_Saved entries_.
+++++

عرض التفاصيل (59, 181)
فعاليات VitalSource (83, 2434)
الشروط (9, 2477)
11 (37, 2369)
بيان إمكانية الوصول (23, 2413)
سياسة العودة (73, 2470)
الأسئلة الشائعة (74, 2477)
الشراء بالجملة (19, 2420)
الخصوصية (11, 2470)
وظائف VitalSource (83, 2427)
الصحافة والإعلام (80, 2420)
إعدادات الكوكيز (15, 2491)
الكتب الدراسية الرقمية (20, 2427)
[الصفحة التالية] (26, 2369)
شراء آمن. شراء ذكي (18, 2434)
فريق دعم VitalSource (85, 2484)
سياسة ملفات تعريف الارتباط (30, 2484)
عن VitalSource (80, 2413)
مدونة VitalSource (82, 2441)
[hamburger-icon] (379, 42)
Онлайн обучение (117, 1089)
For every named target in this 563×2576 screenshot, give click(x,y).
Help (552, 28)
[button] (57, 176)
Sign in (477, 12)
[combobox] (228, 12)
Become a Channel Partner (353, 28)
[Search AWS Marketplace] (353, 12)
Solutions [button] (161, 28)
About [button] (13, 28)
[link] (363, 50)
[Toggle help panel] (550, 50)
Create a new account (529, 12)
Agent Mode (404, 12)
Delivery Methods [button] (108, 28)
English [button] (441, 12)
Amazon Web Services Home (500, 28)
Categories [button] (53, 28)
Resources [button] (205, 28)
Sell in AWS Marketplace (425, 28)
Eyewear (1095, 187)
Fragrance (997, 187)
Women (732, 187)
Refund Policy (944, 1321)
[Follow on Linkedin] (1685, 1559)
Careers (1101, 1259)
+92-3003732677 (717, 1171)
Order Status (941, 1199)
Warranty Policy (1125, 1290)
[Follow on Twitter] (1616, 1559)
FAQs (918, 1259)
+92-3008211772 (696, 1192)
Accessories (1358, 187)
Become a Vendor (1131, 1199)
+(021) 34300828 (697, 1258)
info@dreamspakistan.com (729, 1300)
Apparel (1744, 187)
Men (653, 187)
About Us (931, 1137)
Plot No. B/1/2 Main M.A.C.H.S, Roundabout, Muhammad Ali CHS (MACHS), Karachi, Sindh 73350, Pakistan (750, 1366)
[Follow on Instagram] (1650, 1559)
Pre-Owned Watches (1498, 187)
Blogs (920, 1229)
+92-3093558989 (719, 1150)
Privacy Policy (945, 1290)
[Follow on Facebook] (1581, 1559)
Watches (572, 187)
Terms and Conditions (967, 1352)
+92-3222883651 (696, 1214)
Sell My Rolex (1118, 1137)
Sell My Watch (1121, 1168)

+++++

_Problem details_. In the entries above, restate word for word the lines between the one holding "Eyewear (1095, 187)" and the one holding "[Follow on Twitter] (1616, 1559)", inclusive, and nothing besides.

_Answer to the problem_.
Eyewear (1095, 187)
Fragrance (997, 187)
Women (732, 187)
Refund Policy (944, 1321)
[Follow on Linkedin] (1685, 1559)
Careers (1101, 1259)
+92-3003732677 (717, 1171)
Order Status (941, 1199)
Warranty Policy (1125, 1290)
[Follow on Twitter] (1616, 1559)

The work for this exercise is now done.